DESCRIPTION OF THE TASK =>
In the records, each line holding "agent" must be reported.

EXTRACTED ENTRIES =>

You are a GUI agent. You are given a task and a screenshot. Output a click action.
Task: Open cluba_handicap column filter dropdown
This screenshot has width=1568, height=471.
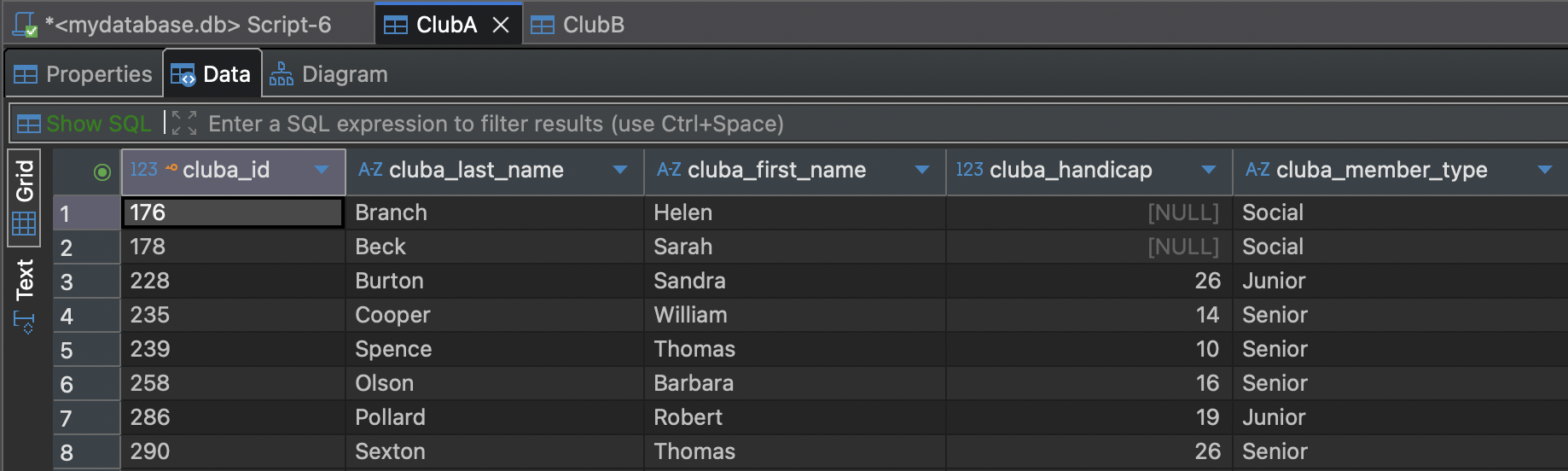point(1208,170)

==

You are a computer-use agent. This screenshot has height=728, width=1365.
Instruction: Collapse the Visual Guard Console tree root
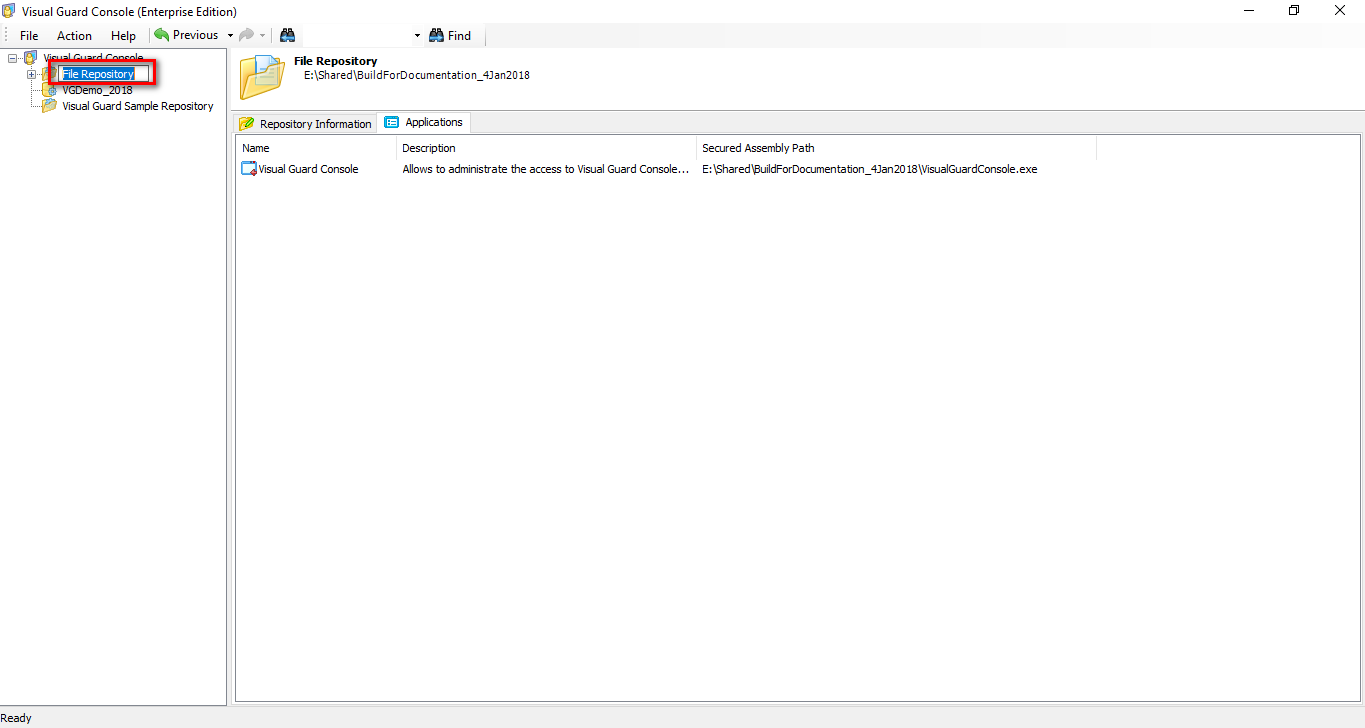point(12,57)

TASK OUTPUT =>
You are a GUI agent. You are given a task and a screenshot. Output a click action.
You are a computer-use agent. This screenshot has height=728, width=1365.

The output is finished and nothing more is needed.